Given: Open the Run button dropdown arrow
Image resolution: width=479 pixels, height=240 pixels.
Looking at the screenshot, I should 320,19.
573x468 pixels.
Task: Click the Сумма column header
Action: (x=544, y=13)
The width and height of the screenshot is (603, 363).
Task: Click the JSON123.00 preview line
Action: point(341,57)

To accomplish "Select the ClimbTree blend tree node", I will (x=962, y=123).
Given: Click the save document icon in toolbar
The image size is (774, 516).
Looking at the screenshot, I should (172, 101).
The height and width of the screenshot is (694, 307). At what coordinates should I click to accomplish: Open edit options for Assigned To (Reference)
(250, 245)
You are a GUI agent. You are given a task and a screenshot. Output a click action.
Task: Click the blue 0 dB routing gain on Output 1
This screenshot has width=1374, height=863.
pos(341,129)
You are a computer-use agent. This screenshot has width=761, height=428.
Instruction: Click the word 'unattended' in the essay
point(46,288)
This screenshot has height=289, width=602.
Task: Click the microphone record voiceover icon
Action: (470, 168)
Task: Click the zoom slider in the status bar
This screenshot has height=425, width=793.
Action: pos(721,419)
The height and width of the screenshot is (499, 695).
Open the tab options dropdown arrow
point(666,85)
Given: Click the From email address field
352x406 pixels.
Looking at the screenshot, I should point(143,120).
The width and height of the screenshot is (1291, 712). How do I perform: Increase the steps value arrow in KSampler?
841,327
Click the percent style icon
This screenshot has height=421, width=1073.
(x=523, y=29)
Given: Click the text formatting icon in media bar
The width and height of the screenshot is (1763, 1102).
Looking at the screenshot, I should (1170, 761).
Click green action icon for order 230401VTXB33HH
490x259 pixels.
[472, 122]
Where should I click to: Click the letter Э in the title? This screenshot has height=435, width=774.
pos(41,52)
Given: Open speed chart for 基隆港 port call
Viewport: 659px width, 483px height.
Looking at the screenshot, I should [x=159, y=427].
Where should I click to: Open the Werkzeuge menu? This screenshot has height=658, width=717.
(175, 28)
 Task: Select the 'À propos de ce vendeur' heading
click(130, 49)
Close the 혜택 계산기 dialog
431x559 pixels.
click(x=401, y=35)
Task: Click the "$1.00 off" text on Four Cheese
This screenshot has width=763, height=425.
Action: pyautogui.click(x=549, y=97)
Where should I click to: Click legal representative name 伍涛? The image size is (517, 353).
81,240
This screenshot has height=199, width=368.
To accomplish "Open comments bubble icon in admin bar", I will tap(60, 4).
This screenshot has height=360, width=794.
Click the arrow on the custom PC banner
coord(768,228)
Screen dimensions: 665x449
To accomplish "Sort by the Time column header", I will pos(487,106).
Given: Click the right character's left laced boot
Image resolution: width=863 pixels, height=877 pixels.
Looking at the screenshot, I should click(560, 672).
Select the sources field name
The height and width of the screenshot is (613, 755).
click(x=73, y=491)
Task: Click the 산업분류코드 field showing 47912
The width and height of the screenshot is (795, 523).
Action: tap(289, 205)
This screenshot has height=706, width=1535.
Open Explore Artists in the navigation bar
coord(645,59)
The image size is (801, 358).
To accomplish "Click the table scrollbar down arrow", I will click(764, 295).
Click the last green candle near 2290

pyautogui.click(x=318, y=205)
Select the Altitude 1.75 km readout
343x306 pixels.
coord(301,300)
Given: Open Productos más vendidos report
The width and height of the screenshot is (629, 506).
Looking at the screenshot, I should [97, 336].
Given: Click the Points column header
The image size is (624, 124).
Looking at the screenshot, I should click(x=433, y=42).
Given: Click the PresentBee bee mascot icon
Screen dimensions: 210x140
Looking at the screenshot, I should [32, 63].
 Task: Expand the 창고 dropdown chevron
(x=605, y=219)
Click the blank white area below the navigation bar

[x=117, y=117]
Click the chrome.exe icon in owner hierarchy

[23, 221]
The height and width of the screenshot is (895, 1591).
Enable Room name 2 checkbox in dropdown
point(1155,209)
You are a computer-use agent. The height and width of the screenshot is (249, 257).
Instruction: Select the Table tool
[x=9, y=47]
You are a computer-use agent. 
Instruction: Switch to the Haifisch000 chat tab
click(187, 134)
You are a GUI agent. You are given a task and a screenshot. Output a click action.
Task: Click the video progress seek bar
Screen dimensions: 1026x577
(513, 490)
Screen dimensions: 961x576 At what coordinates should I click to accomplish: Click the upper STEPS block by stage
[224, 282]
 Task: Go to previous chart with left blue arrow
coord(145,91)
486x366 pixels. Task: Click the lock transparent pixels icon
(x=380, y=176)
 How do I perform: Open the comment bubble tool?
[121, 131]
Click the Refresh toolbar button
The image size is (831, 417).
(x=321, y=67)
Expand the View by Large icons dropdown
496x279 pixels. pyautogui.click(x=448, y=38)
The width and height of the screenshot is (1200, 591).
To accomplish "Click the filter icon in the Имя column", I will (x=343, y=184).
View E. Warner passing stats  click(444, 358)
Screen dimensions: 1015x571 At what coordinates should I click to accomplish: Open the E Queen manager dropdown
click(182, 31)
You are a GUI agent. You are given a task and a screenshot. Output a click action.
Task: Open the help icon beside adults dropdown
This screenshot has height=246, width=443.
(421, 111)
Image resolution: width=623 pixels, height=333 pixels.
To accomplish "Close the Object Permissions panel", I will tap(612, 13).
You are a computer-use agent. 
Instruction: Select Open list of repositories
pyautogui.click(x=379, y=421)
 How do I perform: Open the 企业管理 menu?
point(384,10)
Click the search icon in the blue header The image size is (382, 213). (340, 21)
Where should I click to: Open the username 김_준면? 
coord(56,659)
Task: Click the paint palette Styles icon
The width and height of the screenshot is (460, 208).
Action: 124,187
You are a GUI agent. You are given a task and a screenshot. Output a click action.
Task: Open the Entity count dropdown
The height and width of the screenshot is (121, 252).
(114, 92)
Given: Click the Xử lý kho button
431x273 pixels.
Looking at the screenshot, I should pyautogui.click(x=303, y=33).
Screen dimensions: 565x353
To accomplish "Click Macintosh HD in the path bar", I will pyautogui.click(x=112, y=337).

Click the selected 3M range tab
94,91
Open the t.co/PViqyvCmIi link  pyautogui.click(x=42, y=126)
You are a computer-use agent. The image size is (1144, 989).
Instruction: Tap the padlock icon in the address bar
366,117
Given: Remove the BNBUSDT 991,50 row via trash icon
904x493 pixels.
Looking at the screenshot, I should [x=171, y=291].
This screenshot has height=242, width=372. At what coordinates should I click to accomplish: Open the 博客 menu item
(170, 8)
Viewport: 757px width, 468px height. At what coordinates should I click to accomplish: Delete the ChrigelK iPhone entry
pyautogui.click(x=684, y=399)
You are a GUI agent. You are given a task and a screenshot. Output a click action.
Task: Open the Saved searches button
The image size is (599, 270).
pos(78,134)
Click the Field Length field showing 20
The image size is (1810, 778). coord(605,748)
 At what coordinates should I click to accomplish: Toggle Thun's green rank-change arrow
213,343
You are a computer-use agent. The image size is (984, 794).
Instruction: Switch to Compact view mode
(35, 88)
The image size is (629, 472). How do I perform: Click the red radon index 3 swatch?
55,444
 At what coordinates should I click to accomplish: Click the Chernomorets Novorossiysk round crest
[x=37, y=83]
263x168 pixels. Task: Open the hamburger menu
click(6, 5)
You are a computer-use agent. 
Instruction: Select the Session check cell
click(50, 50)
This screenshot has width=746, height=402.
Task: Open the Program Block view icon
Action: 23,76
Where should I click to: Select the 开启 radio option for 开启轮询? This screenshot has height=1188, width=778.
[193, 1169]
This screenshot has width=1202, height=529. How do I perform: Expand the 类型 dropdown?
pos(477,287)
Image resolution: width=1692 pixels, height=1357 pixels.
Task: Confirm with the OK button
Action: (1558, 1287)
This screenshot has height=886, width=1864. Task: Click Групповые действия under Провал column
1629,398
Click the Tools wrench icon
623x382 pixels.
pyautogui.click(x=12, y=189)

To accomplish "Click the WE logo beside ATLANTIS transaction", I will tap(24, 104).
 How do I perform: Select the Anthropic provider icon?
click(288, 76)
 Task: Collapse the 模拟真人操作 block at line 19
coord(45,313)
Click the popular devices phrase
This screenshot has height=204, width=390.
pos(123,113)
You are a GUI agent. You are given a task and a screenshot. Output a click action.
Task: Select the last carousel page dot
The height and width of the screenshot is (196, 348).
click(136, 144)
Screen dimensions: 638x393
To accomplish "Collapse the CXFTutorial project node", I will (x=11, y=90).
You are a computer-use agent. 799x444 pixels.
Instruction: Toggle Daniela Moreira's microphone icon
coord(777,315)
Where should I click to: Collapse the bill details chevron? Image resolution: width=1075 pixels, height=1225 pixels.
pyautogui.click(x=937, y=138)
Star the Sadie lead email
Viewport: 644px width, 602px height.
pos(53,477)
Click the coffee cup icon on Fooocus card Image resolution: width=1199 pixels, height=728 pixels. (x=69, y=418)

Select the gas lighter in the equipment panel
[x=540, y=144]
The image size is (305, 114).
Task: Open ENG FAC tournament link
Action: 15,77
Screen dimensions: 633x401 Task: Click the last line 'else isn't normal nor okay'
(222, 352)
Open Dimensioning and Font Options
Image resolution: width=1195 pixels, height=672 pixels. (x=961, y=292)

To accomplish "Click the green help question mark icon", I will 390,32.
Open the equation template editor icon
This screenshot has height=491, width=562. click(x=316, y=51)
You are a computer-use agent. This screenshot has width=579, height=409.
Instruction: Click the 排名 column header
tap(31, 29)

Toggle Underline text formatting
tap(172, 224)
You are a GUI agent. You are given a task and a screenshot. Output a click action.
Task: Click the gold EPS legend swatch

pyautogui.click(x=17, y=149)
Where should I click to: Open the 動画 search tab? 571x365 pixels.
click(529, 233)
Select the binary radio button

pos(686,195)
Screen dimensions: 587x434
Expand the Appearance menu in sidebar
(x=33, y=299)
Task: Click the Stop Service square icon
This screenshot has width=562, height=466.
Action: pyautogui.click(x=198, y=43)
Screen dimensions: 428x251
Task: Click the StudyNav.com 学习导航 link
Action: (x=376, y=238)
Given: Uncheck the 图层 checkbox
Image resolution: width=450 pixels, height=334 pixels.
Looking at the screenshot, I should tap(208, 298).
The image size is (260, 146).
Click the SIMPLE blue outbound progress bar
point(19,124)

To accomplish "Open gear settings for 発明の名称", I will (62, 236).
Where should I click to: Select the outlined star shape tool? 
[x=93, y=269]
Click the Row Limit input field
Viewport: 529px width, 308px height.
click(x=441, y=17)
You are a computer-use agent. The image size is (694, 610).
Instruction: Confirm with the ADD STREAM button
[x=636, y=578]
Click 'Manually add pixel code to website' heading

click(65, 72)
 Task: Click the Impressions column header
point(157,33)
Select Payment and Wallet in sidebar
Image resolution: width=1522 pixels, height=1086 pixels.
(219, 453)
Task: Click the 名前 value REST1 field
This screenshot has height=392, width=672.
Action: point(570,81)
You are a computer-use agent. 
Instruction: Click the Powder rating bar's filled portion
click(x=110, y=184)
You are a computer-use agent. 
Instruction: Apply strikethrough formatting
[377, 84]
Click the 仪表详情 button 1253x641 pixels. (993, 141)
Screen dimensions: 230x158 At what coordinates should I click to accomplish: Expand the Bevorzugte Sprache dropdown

==================================================

Copy every line that contains "beside" from the listing above.

* [Task output]
Task: Open the help icon beside adults dropdown
To accomplish "Click the WE logo beside ATLANTIS transaction", I will tap(24, 104).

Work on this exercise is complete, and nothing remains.